「スリーピング・ディクショナリーが白人に教えようとしているのは、実は この地の言葉ではないんじゃないか?」
「え?」
広いベッドの中央で ついに触れることのできたシュンの肌の感触が、いかに心地良いものだったか。
フランス語とウォルフ語が不規則に交じり合ったシュンの喘ぎ声に、どれほどぞくぞくさせられたか。
恥じらっているのか誘っているのか判断に迷うシュンの仕草に惑わされる楽しさ。
そして、確かな約束も未来も希望も与えることのできない男を受け入れ受けとめ、素晴らしい歓喜を与えてくれたシュンへの感謝。
本当なら、今 自身は、何をおいても そういうことを語るべきなのだろうと、ヒョウガは思っていたのである。
でなければ、初めて会った時から、自分が いかにシュンに魅了され続けていたのかということを。

だが、そんなことを語り出したら、口をすべらせて、言ってはならないことを――たとえば、『おまえとのセックスは最高だ』などというデリカシーに欠けたことを――言ってしまいそうな自分を警戒して、ヒョウガは あえて色気のない話題を選ばざるを得なかった。

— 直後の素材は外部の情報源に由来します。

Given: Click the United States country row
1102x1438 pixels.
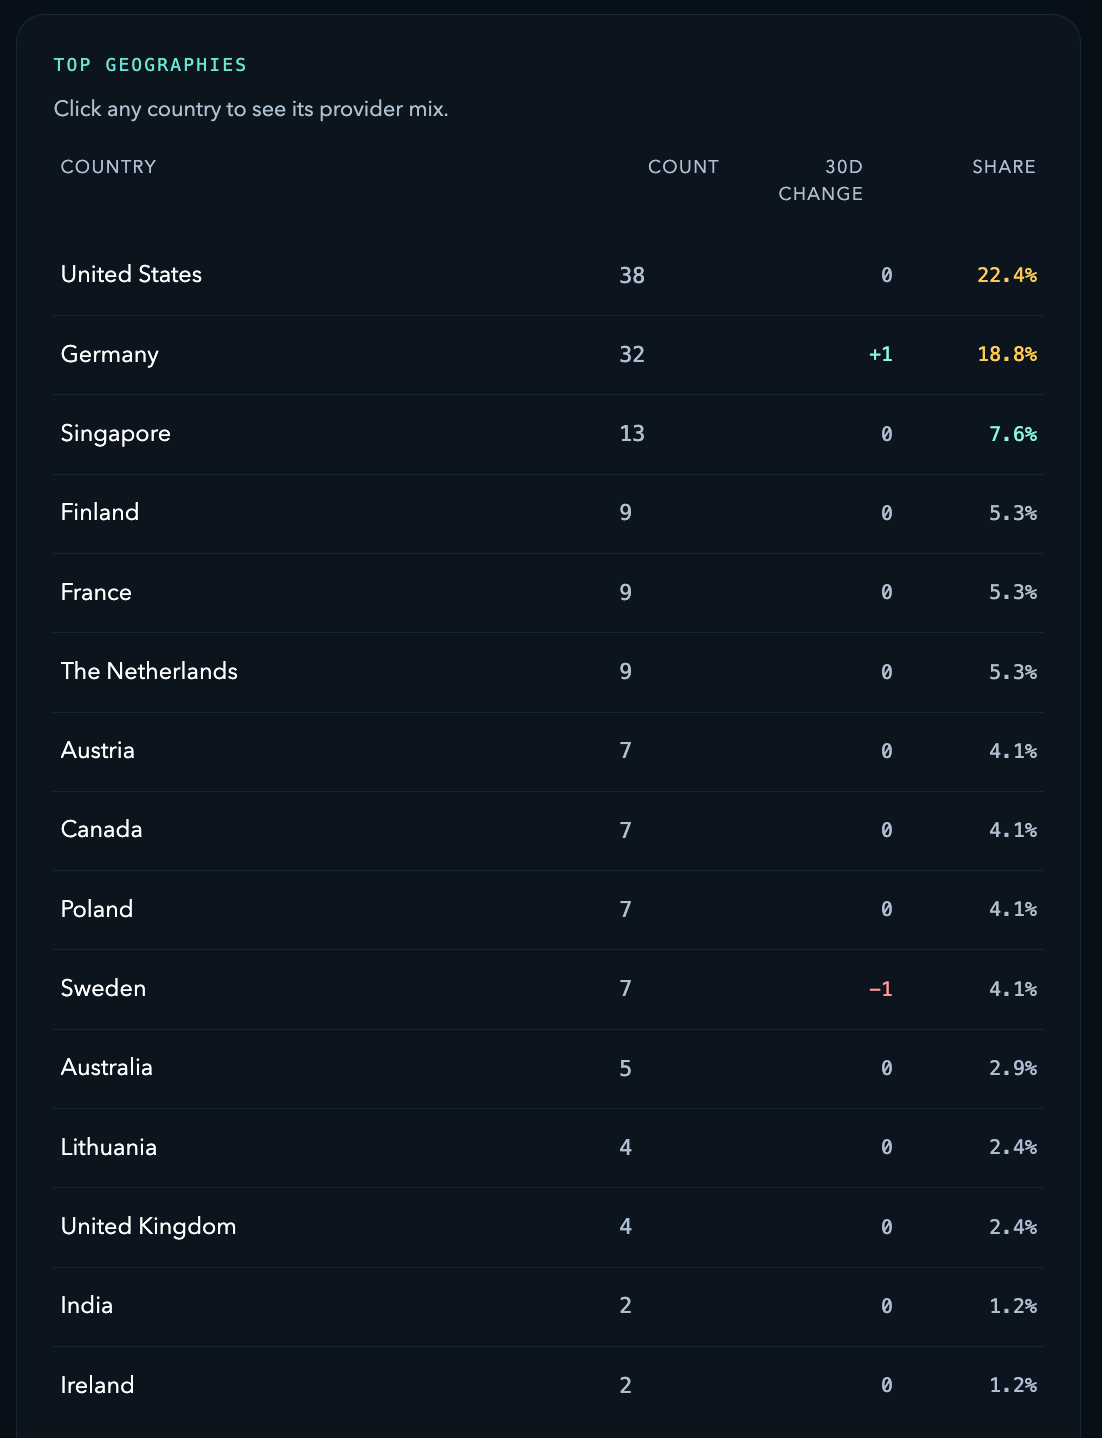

ヒョウガが言いたいことを言ってしまったら――そんなことを聞かされてしまったら、シュンは 自分が“旦那様”の前に さらしてしまった大胆な反応を恥ずかしがって、口もきけないことになってしまいそうだったから。
ヒョウガの愛撫に我を失い、そのために 表出した自分でない自分の姿に、シュンは それほど戸惑っているようだった。
先ほどまでヒョウガの愛撫で我を失い、喘ぎ乱れていた自分のありさまに言及されなかったことに、実際 シュンは安堵したらしい。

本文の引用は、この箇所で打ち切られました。